• **The exercise**: In the commit message about the redesigned SIMD module, how was accuracy improved for double precision sincos()?

• **Selected extract**:
Redesigned SIMD module and unit tests.
Second part of the commit (after renaming), which contains
the actual functionality changes. This new version
implements a complete interface layer that
is architecture-agnostic, while each architecture has a
separate implementation file with both single, double and
simd4 versions (that can be used simultaneously). simd.h
contains a number of defines that describe the capabilities
of the instruction set, and there is a new documentation
module for Doxygen. This will be used in a later patch
for modularized verlet kernels. With that, we hope to remove
all architecture-specific SIMD code from the rest of Gromacs.
All SIMD math functions have been redesigned so they work even
with instruction sets that do not support integers (and even
on sets that do not support logical operations), and
accuracy has been improved for double precision sincos() by
removing the table implementation. To try to reduce
the size of this relatively large patch I have kept a few
header files (in particular the math files in gromacs/simd)
to avoid touching all the group kernels. With this new kernel
module, 256-bit AVX2 SIMD acceleration will now automatically be
enabled for the verlet kernels. Group kernels will use AVX_256
in this case. Also incorporates changes from Teemu to make
static and gmx_inline library functions appear correctly in
the Doxygen documentation.
Relocation of nbnxn SIMD setup from nb_verlet.h to nbnxn_simd.h
in mdlib by Berk. Now the nbnxn SIMD setup is completely internal.
Replaced the pr4 functions in the nbnxn kernels by simd4.
The nbnxn kernel selection is now nearly architecture agnostic.
Also enabled FMA again for pmecorr SIMD functions in double.
Change-Id: I643da75f346f120500682bcc4bcc1333a635db70

• **Dataset extract**:
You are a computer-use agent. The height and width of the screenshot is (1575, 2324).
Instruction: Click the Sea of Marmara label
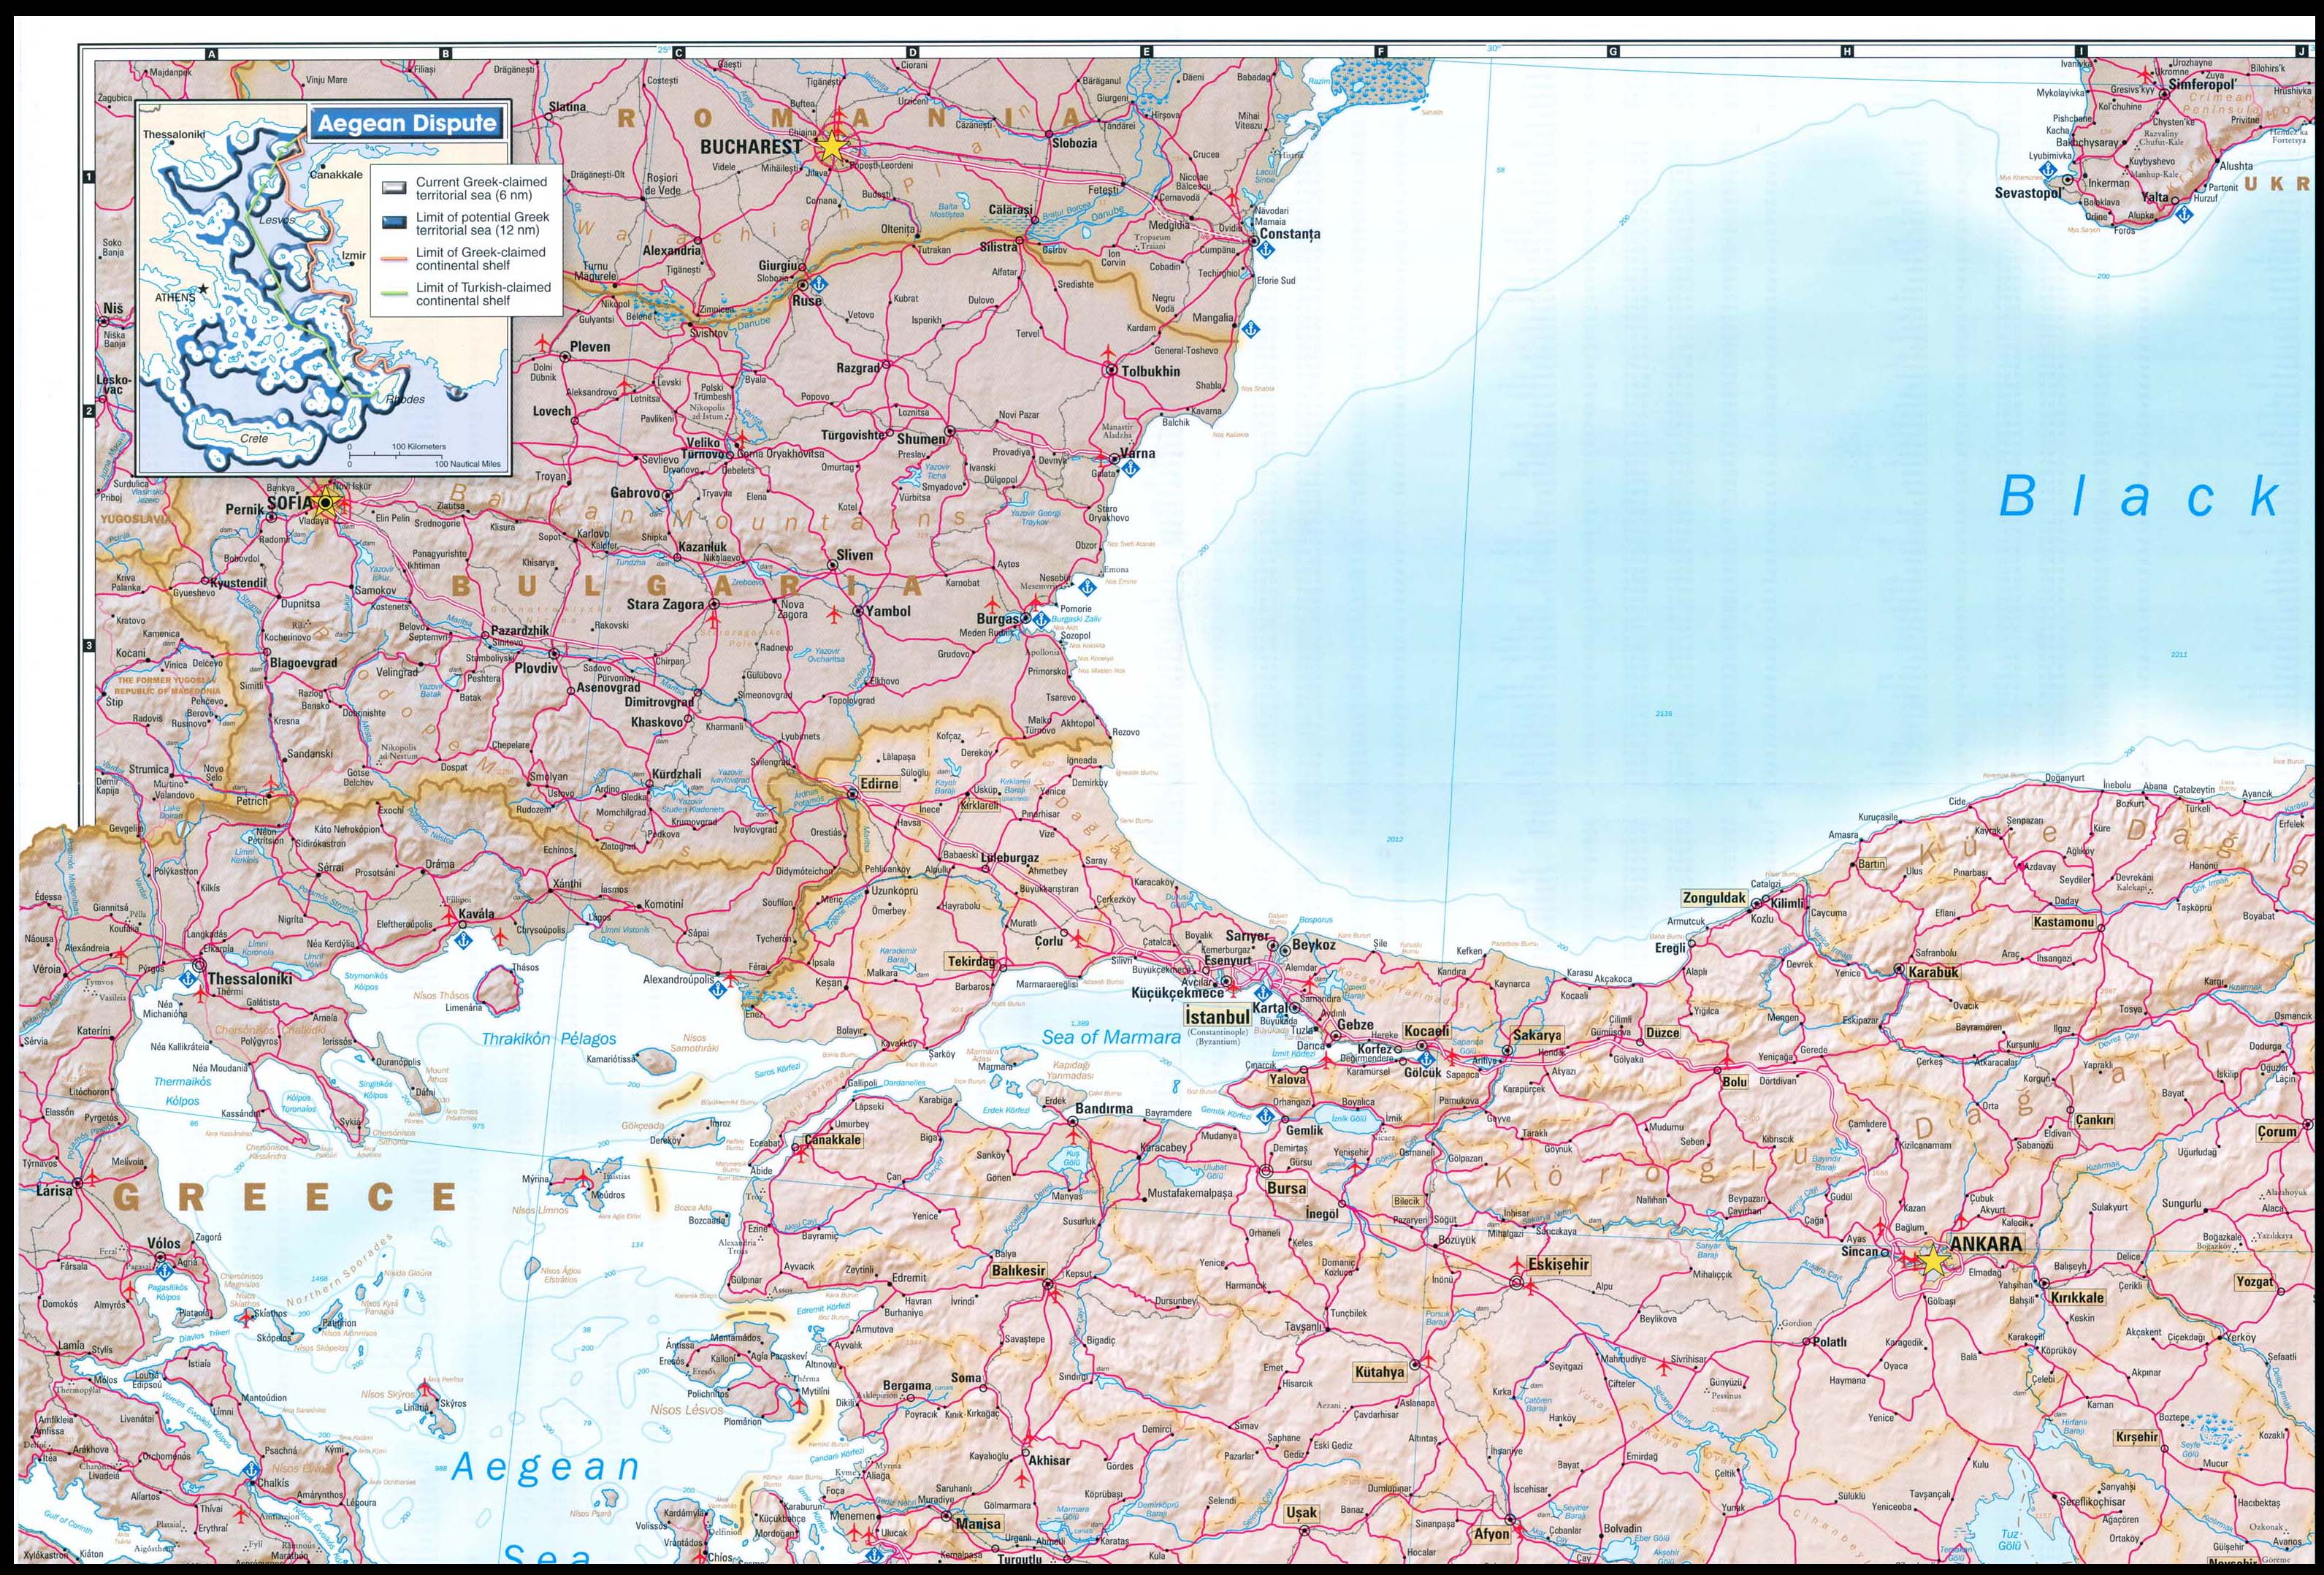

• **Solution to the problem**: By removing the table implementation.